Given exercise 1: In the discussion of three-tiered hatching, list every weather hazard type for which a risk level or hatching level is mentioned.
Given exercise 2: According to the discussion of three-tiered hatching, which hazard seems to be the hardest to forecast with precision?
Given exercise 3: Continue the discussion of three-tiered hatching from its last sentence.

Passage shown:
#####
On a positive note, a three-tiered hatching for tornado intensity represents a natural progression in the forecasting processes over the years. On the other hand, it might also convey a level of authenticity, capability & accuracy that simply doesn’t exist at this time.
Rather, it provides a goal for them to continue to strive for, and certainly a good one at that, IMO.
 
On a positive note, a three-tiered hatching for tornado intensity represents a natural progression in the forecasting processes over the years. On the other hand, it might also convey a level of authenticity, capability & accuracy that simply doesn’t exist at this time.
Rather, it provides a goal for them to continue to strive for, and certainly a good one at that, IMO.

Watching the video and hearing the rationale for the change, it makes sense, yet at the same time I wonder if it’s not a bit over-engineered and adding too much complexity. And it’s false precision, as William said.

They did acknowledge that very concern in the video and said (with examples) they were able to hit or exceed their target verification percentages for tornadoes most of the time. It seems wind is the most difficult to forecast with precision (which I've observed just anecdotally from how the rare, truly extreme, destructive derechos have *not* coincided with the equally rare times the wind-driven high risk has been issued).

For hail, they won't be using the third (CIG3) level because, they stated, hail exceeding a certain size (off the top of my head, 5") is so rare that the public messaging value of differentiating it from 4-5" hail would be extremely limited.
 
Watching the video and hearing the rationale for the change, it makes sense, yet at the same time I wonder if it’s not a bit over-engineered and adding too much complexity. And it’s false precision, as William said.
#####
Stored data:
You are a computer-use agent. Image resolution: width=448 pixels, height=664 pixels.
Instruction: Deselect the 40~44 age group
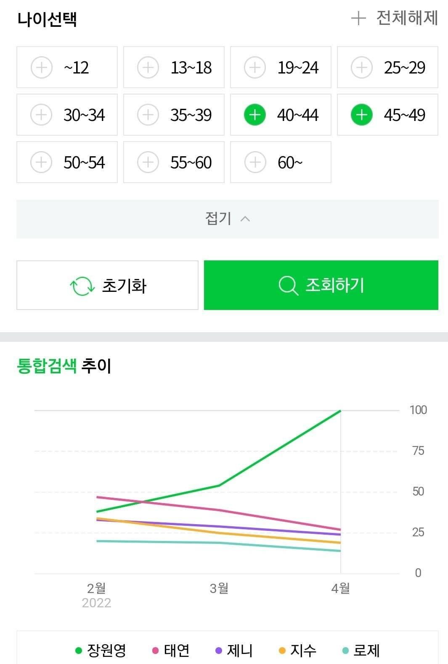[281, 115]
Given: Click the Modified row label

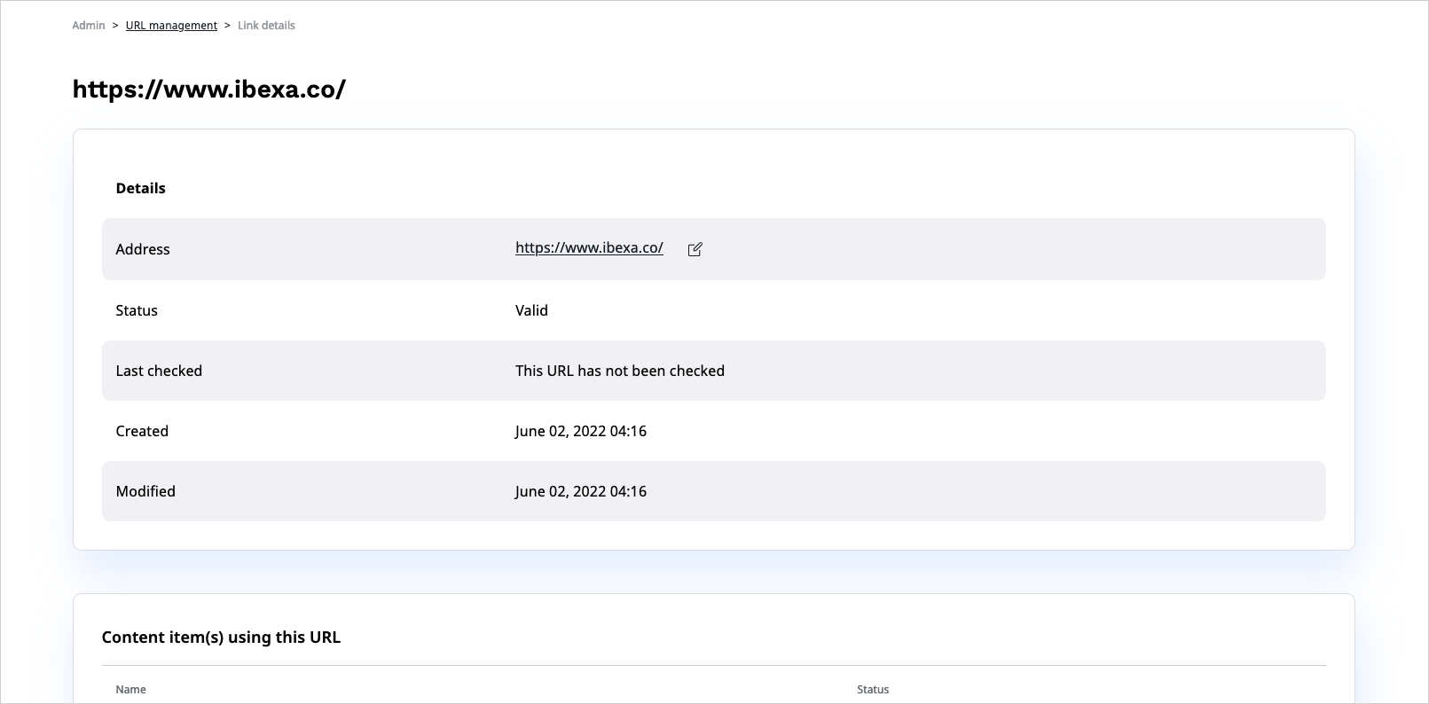Looking at the screenshot, I should [145, 491].
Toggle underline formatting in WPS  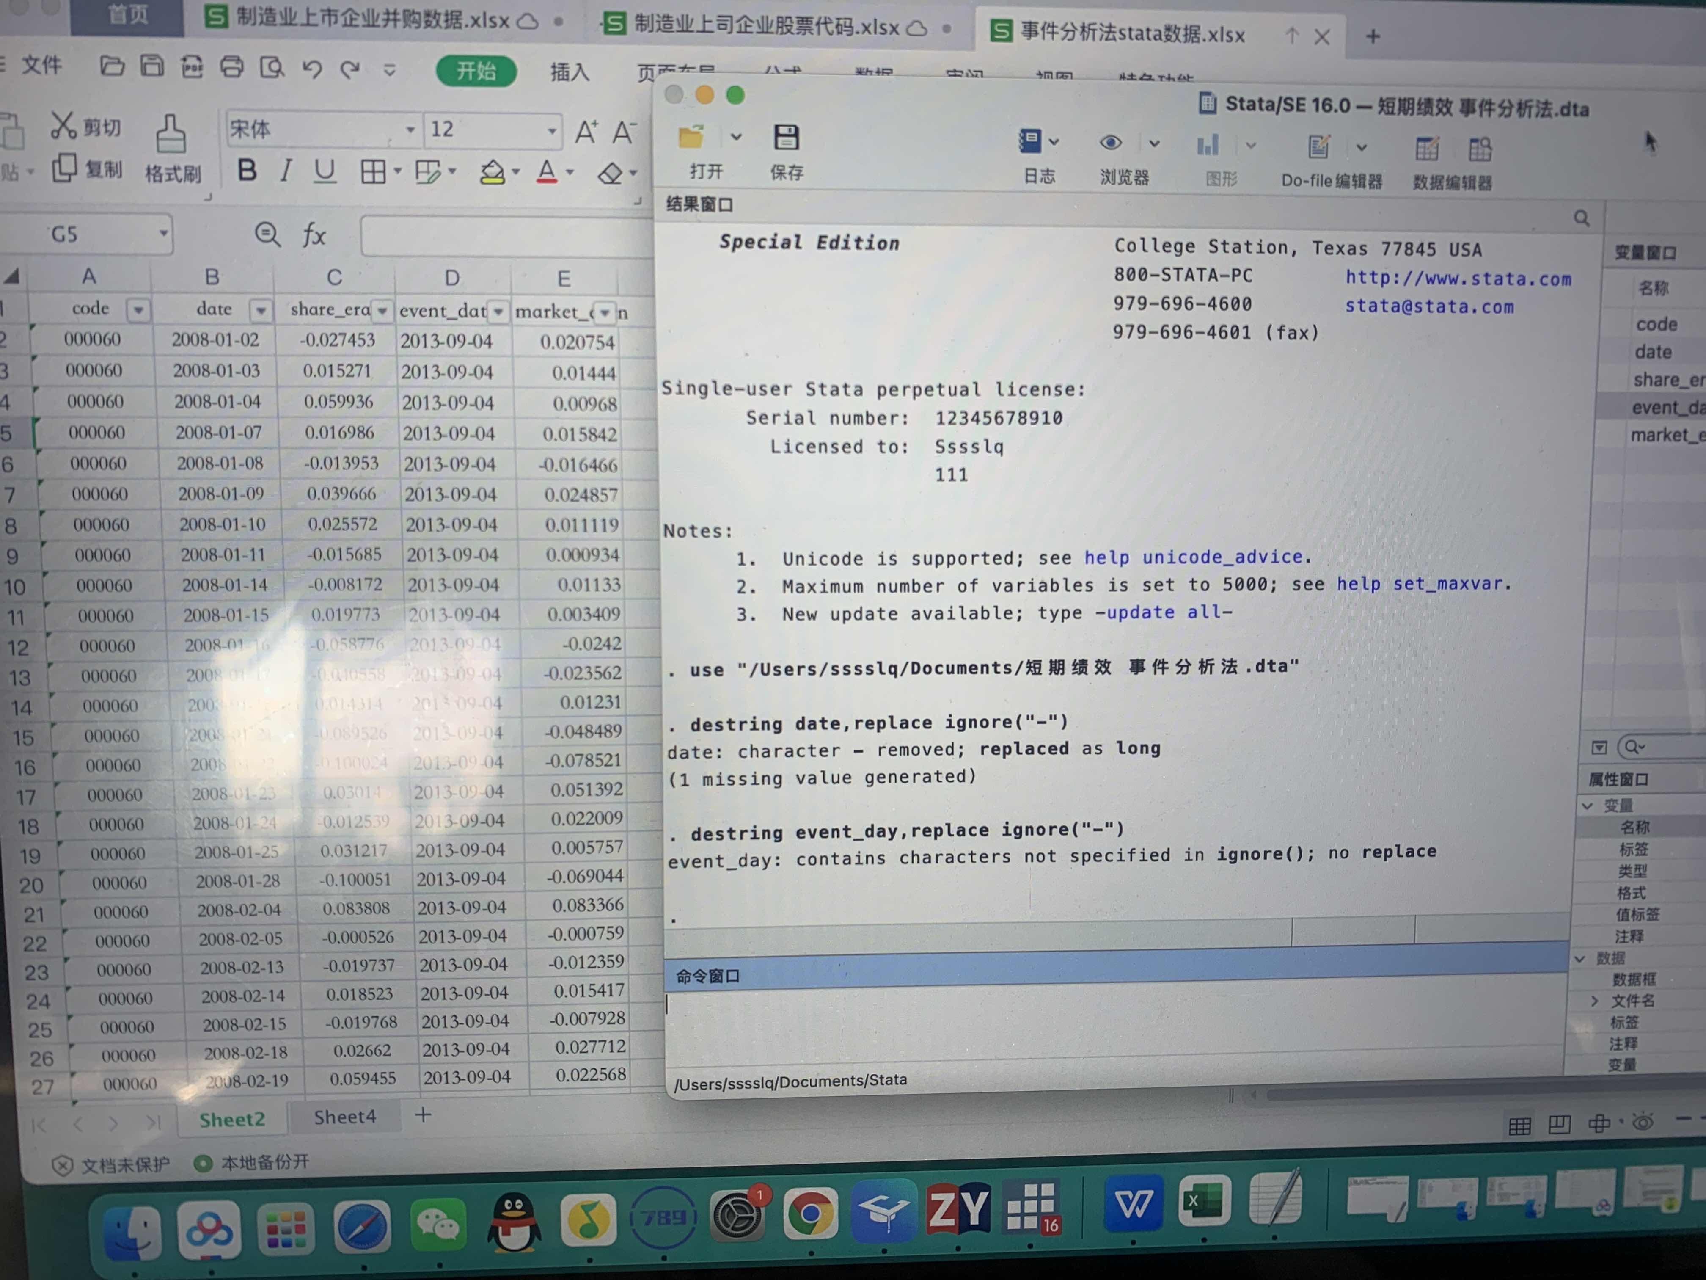click(x=325, y=170)
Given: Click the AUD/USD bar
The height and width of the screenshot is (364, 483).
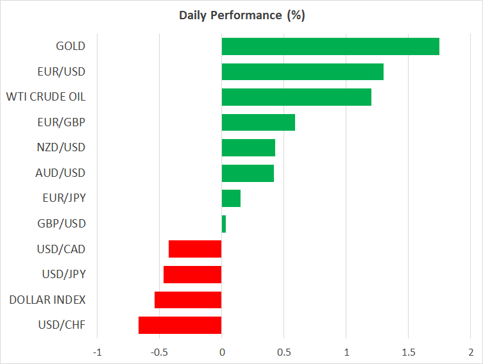Looking at the screenshot, I should [248, 173].
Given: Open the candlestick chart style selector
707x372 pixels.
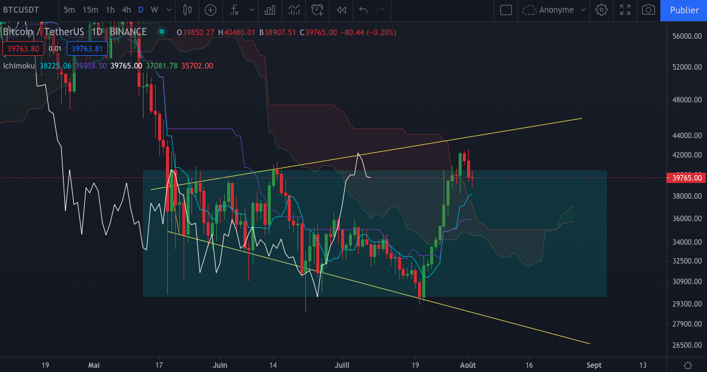Looking at the screenshot, I should pyautogui.click(x=187, y=10).
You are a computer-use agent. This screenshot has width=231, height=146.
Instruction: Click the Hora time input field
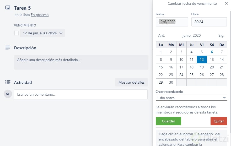tap(209, 22)
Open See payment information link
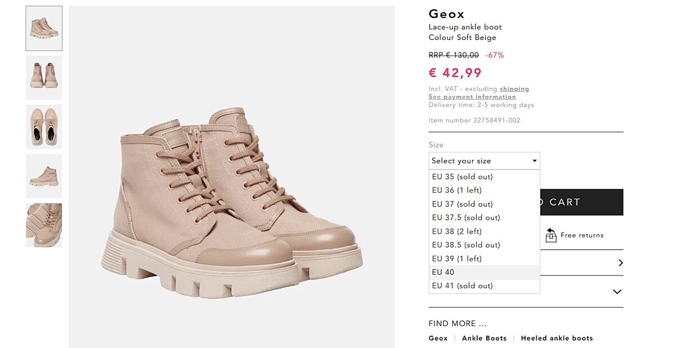The image size is (676, 348). pyautogui.click(x=472, y=97)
#####
Expected output 1: Tornado, wind, hail

Expected output 2: Wind

Expected output 3:
I think you have to view SPC outlooks as having numerous important downstream applications, only one of which is direct-to-public communication. As Evan alludes to in the video, the direct-to-public application was never intended to be the primary one, even though social media has changed that in practice some over the most recent decade or so.

The greater precision of these new outlooks will be particularly useful for quantitative and/or automated downstream applications. For example, emergency manager networks, insurers, etc. should be able to model a realistic range of potential impacts (say, dollar losses or injures for an event tomorrow) more effectively with this fine-grain intensity information for each hazard.

The weenie and storm chaser in me tends to agree that this precision will have some downsides when consumed directly by humans: potential confusion for the general public, and probably a lot of additional pointless quibbling/debate by armchair experts and chasers who already engage in enough of it with the existing outlook format.

But ultimately, if SPC forecasters have proven over a years-long internal trial period that their forecasts for CIG1 vs. 2 vs. 3 verify as meaningfully different intensity distributions, it would be irresponsible not to go forward with it IMO. We as taxpayers pay world-class experts to sit down and spend hours analyzing an upcoming severe weather setup, culminating in some kind of deliverable. The goal should be for that deliverable to capture and convey as much of their expert judgment as can be scientifically justified. Any scientifically justifiable perceptions they have of an event while analyzing guidance (i.e., "the cap probably won't break S of I-40, but if it does, there could easily be a sig tor") that cannot be represented in the probability fields of the current outlook format is an inefficiency in the broader system that we should be happy to remedy.
 
I only skimmed the video, but something that stood out to me as a big positive was the decoupling of intensity and probability in the forecasts. In the previous system, mixing together "low odds of high severity" and "high odds of low severity" seemed weird to me.
 
A lot of merit to the above posts. My bias has been toward the violent tornadoes.
And frankly, the cascade of events that produces them very often makes them unpredictable.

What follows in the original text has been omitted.